Susi Bellamy’s vibrantly abstract designs are marbled with clashing colours that are certain to liven up your home. Her cushion prints, shades and wallpapers are vivacious and arresting – much like her own interior decor. After noticing Susi had used one of our wall lights on an explosive stucco wallpaper in an Instagram post, we soon fell into the rabbit hole that is exploring her whimsical home.
Hello Susi, firstly, we love how our products look with your designs – we’ve never seen them against such intense colour before! What made you choose our products for your home?
I love the simplicity of Jim Lawrence lighting – not over styled and available in various finishes to suit each space. I am a particular fan of gold so the combination of simple style and old gold finish is a winner for me.
Can you describe your interior style in three words?
Classic with a twist! … sorry that’s not strictly three words.
Your home is extraordinary. We love the finer details and bursts of orange in your kitchen against the neutral decor. Which room is your personal favourite and why?
I love my long corridor with the Girl with a Pearl Earring painting at the end by artist Michael Chippendale. When we came back from living in Florence in 2010 the corridor was in its original form of dark wood. It was a brave decision but we decided to paint all of the woodwork a light colour to lift the whole mood of the house. Living in the main wing of a large house could be a little overwhelming and unfriendly – I think the lighter colour works well and is also lifts the spirits on a dark day.
What advice can you give colour-phobes who want to bring some energy into their homes?

§ **Exercise 1**: Copy everything in the Susi Bellamy interview from "Hello Susi, firstly, we" down to "for your home?".
§ **Exercise 2**: Proceed with the Susi Bellamy interview from the point where it stops.

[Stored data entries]
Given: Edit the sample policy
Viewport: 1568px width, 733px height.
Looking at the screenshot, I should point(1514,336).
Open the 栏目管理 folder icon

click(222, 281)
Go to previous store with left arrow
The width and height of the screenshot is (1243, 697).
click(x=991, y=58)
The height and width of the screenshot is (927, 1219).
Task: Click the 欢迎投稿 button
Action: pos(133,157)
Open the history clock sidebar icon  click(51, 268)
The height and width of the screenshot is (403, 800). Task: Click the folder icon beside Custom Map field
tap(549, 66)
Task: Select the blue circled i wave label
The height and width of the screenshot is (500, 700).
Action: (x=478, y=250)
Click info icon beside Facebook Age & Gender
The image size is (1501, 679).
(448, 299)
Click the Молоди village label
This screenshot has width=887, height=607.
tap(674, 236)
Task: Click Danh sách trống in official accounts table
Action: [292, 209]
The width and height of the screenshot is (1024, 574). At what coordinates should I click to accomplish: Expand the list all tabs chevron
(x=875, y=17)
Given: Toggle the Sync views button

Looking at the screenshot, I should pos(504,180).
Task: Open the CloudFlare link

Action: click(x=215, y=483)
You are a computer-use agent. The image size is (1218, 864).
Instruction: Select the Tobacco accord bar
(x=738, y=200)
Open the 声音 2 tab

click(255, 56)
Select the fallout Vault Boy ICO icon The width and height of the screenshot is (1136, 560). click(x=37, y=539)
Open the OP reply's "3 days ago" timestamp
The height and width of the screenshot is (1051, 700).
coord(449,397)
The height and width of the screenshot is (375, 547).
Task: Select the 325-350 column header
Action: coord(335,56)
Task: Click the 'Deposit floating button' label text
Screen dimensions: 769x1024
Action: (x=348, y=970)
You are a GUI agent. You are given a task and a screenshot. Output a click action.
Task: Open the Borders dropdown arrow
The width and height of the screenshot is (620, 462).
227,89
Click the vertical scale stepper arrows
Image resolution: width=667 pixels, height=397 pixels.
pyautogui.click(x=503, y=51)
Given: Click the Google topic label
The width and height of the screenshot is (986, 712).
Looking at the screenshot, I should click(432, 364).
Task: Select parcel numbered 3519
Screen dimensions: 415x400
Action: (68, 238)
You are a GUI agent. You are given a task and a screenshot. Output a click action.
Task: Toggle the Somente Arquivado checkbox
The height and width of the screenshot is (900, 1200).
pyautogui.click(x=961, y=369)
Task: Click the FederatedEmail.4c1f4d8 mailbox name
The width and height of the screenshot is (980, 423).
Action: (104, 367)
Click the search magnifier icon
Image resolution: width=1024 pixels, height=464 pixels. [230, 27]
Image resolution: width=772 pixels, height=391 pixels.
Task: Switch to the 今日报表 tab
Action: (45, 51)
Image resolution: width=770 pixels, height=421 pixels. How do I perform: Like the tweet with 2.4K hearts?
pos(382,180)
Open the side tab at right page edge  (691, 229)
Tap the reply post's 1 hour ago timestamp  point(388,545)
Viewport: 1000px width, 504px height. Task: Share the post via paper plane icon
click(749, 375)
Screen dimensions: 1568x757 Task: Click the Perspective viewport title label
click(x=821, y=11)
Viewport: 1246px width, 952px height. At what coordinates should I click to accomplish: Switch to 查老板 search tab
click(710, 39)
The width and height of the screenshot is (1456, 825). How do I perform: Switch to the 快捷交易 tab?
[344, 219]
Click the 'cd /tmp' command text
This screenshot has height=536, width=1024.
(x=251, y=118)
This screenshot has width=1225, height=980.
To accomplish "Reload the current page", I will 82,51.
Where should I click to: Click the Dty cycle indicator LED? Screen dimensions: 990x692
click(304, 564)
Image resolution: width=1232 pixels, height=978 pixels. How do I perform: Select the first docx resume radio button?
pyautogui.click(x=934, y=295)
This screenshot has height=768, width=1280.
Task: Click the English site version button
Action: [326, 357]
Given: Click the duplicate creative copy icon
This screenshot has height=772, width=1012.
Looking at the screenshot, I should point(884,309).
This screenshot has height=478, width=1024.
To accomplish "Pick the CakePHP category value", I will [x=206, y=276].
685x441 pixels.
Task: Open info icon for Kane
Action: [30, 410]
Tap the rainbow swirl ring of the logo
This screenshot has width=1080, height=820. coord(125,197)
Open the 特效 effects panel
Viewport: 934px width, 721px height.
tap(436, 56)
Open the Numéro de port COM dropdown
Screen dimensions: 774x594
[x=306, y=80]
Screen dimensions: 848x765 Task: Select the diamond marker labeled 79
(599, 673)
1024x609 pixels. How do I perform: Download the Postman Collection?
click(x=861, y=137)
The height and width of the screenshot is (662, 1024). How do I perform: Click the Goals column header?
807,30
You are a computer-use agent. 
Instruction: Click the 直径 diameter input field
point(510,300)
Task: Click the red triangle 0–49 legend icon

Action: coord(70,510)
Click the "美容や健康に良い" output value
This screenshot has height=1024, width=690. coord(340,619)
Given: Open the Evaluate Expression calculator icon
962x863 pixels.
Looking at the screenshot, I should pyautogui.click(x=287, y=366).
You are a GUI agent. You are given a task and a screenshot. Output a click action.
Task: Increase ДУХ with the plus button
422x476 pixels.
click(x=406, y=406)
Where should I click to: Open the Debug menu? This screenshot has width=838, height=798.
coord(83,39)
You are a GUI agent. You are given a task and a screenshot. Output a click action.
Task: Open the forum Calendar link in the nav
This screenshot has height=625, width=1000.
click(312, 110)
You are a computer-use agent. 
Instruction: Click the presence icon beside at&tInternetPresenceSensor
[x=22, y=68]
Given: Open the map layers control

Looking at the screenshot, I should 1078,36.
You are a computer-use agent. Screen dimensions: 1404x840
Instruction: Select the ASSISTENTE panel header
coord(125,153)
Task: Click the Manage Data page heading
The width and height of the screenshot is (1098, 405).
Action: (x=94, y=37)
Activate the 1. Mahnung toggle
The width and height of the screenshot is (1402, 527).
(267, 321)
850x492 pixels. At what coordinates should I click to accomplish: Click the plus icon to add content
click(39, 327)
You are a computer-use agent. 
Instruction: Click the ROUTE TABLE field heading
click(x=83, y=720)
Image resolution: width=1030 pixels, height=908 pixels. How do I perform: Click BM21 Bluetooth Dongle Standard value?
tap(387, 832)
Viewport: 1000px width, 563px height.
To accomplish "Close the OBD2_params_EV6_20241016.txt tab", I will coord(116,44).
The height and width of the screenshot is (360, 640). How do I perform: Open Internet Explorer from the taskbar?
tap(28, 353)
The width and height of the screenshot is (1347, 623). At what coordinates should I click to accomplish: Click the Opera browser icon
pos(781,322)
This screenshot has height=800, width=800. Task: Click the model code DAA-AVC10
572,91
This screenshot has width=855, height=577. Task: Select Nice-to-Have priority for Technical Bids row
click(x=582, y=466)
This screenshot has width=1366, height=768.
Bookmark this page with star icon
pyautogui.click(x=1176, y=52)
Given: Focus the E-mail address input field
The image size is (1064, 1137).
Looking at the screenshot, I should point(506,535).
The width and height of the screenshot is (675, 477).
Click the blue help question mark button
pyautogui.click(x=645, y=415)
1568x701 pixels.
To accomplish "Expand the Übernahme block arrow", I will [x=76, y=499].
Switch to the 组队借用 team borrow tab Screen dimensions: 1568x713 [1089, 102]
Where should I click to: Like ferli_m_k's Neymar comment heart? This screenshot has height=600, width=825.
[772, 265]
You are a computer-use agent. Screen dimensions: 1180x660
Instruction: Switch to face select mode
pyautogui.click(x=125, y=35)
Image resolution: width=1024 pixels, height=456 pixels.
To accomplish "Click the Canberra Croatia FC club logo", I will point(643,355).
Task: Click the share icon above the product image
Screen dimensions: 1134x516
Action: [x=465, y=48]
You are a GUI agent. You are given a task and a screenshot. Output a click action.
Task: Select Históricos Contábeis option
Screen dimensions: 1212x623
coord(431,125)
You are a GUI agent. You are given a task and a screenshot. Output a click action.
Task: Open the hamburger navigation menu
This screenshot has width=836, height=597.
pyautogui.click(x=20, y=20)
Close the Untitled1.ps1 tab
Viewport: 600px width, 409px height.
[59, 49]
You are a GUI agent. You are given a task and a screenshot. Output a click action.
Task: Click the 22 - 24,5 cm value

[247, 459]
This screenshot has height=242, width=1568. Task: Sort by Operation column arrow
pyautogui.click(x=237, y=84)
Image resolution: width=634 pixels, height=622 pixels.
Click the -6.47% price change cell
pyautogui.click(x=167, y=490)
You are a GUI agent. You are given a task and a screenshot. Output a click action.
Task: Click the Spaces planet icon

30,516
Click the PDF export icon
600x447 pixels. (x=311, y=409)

§ **Written response 1**:
Hello Susi, firstly, we love how our products look with your designs – we’ve never seen them against such intense colour before! What made you choose our products for your home?

§ **Written response 2**:
You don’t have to become a maximalist with colour, you can just add accents of it. I treat my home as I would do deciding on the composition of one of my paintings. There has to be balance but it would also be very boring if there wasn’t some discord or a break in the neutrality. It adds personality, warmth and surprise. I think it is the latter that I enjoy the most. Colour should be joyful and you shouldn’t be afraid of it. It is about self expression.
Do you have any truly unique items in your home that you could never part with?
I have some wonderful items that we brought back from Florence such as a classical gesso bust (after Michaelangelo), beautiful pottery and handmade card boxes made by my friend Ann Hepper.
You have a background in fashion and art, why did you decide to move into the world of interiors?
I worked as a fashion editor in London back in the 80s and early 90s. My husband’s work took us abroad and I took up painting to fill the creative gap that was left behind after leaving the magazine world. Painting led me to do a masters degree in Fine Art and I only graduated in 2013. It was whilst in my studio one year later when I was looking at one of my small abstract square paintings that I thought it could work well as a cushion design – the rest is history. I use my editing skills to create my interior collections and I work in stories or series just as I did when I was creating the fashion pages for the magazines.
Minimalism and symmetry is quite often a preferred focus in design, do you class yourself as a maximalist?
I like both minimalism and maximalism. I wouldn’t want to be pigeon holed into one or the other. My house is a dichotomy of both looks but I am lucky enough to have quite a few rooms to play with!
Inspiration is everywhere, and the fashion trends often overlap into interior trends. Where do you find yourself sourcing most of your inspiration?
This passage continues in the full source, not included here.